» **Materials provided**:

_ _ _

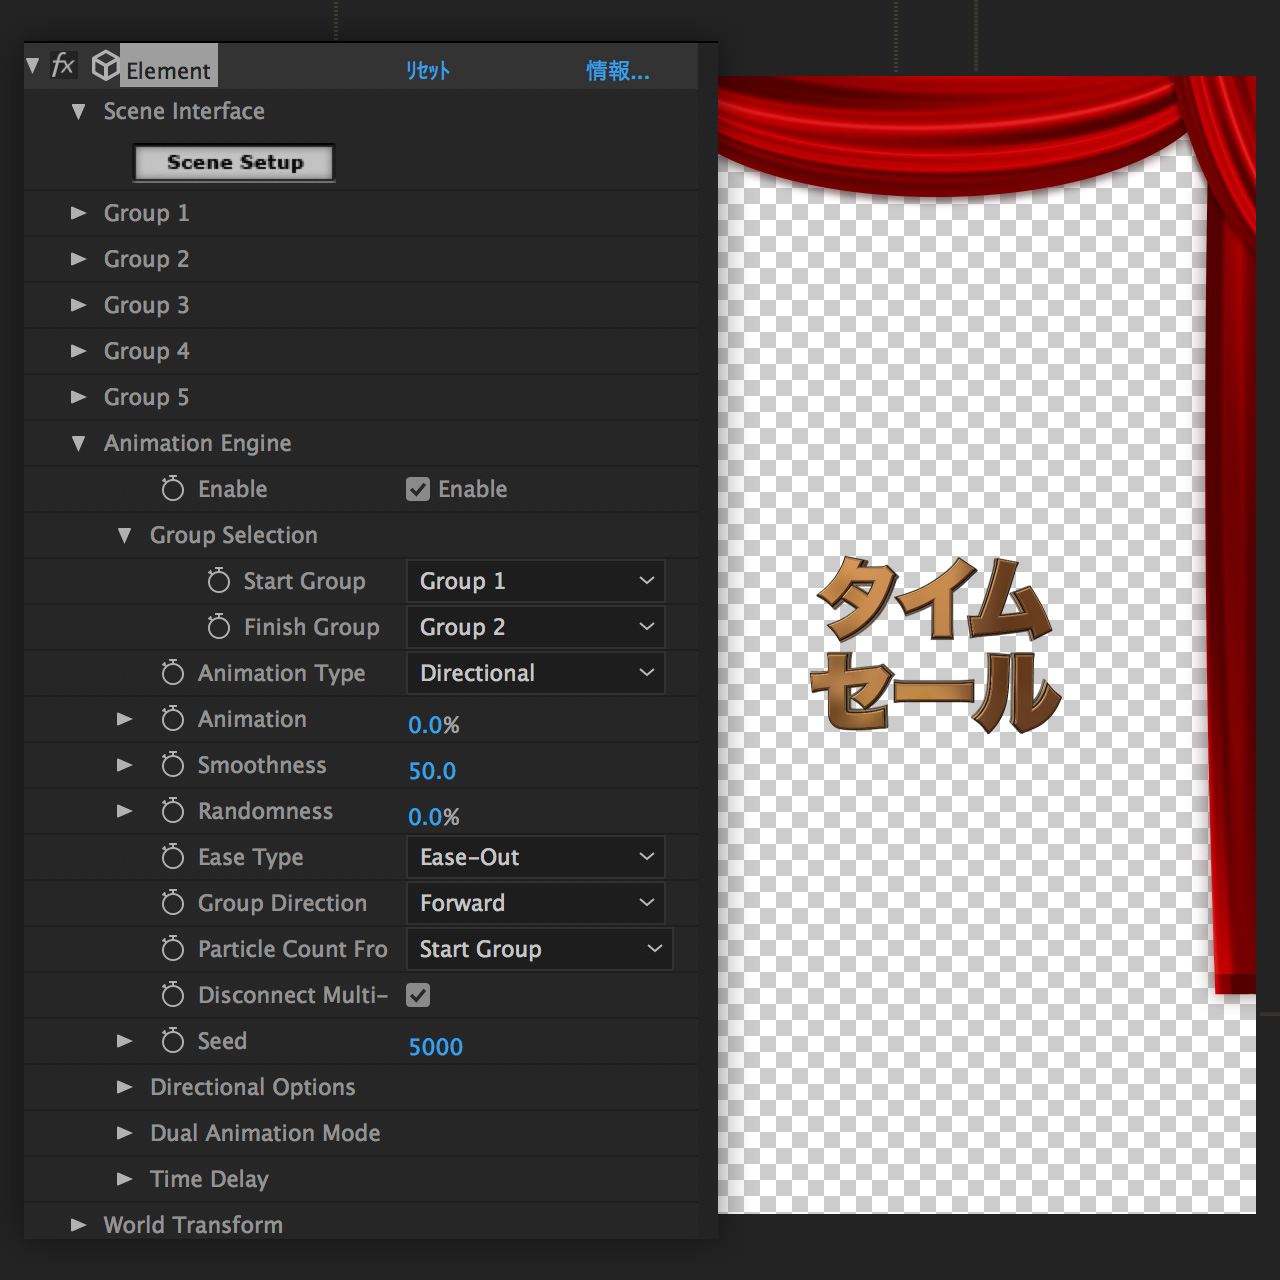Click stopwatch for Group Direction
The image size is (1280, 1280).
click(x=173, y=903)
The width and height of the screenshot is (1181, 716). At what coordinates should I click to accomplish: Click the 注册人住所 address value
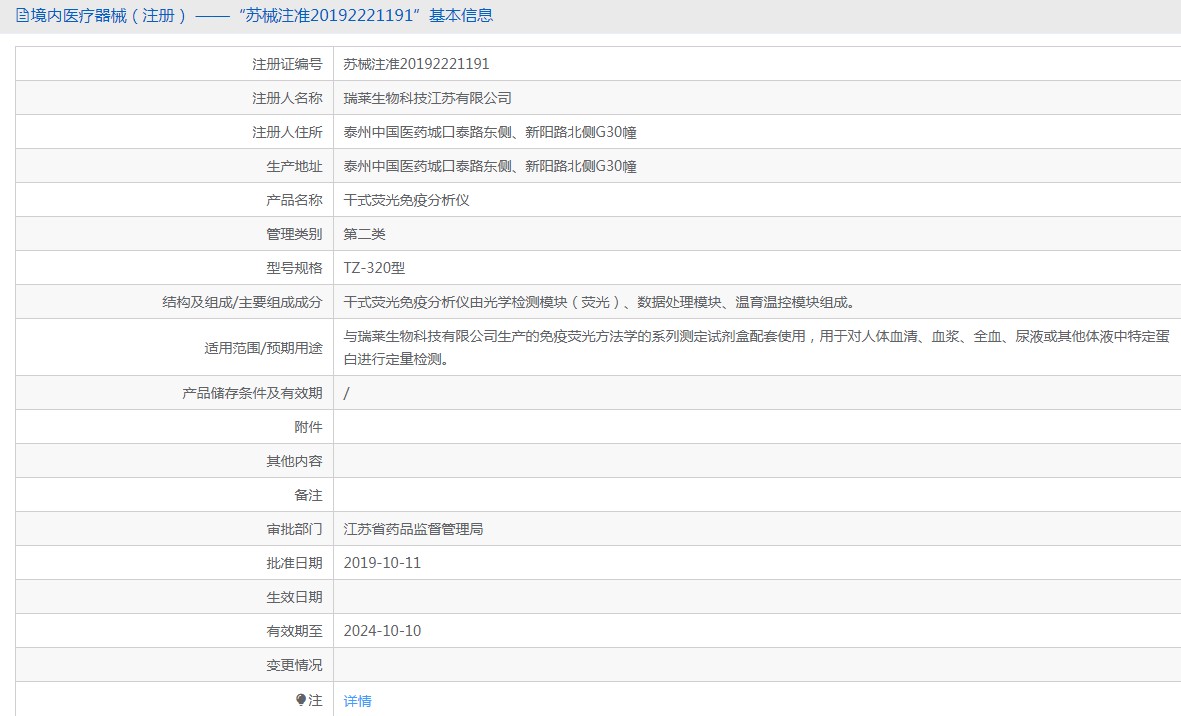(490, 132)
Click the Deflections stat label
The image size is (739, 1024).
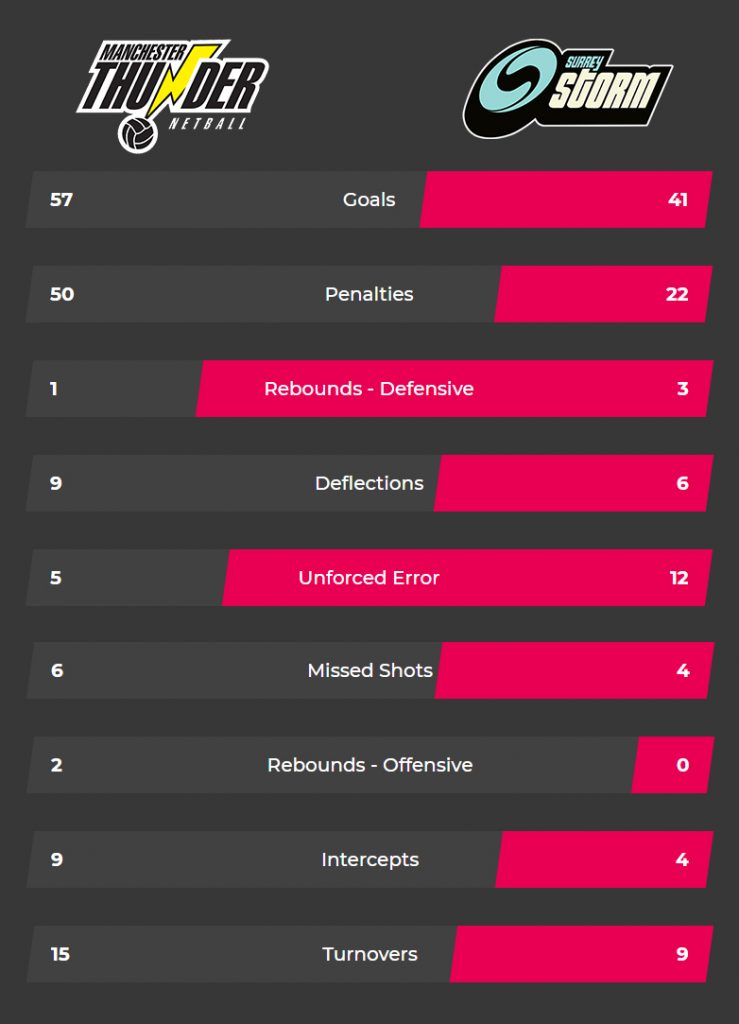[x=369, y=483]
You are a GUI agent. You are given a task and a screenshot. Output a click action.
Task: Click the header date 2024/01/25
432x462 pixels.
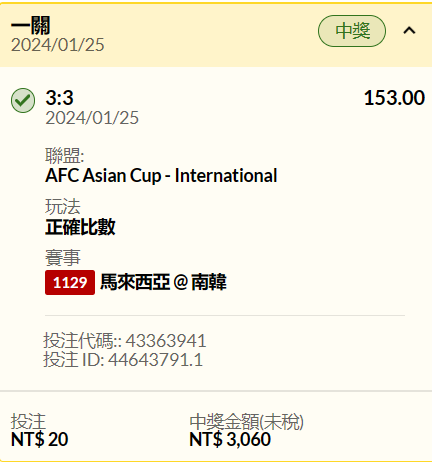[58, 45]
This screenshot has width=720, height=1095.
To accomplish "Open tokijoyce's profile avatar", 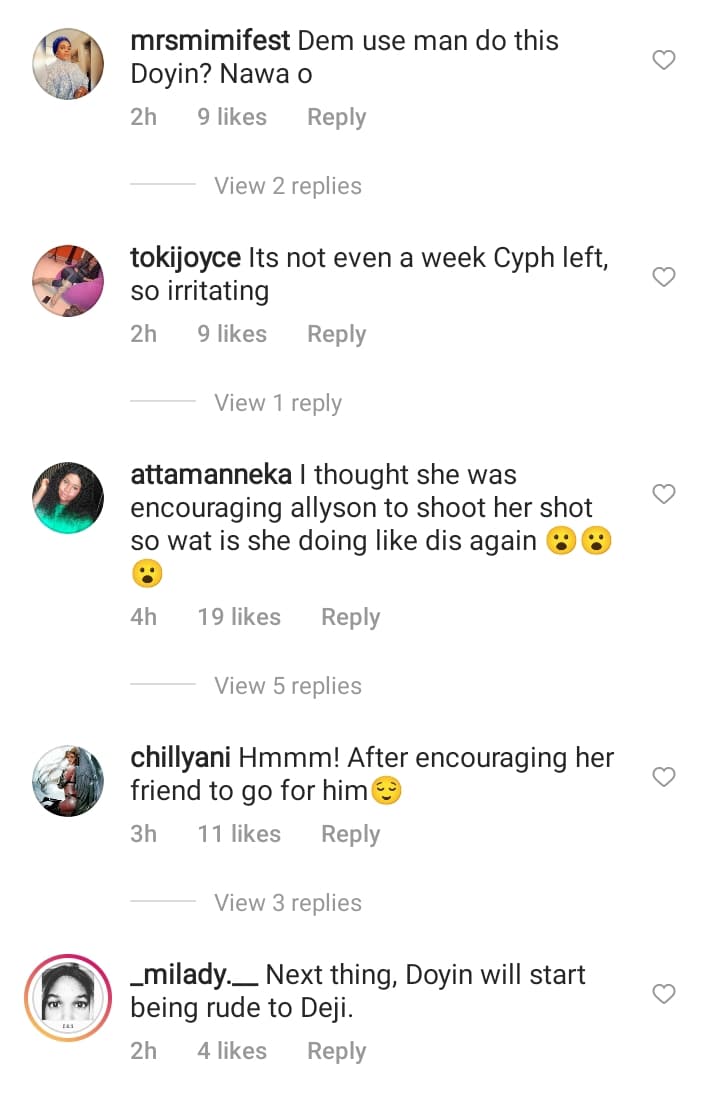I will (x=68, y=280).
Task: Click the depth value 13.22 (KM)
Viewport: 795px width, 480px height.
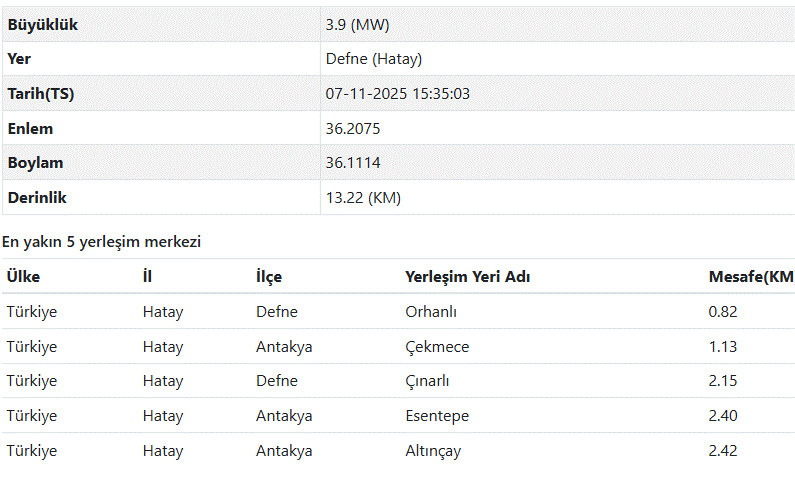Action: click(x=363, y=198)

_ _ _

» **What is expected**:
Starting at the line with "Task: Click the depth value 13.22 (KM)" and continuing through the end of the records, reproduce those lines with "depth value" replaced by "depth reading" and nothing else altered. Omit the pictures from your answer.

» **Correct response**:
Task: Click the depth reading 13.22 (KM)
Viewport: 795px width, 480px height.
Action: click(x=363, y=198)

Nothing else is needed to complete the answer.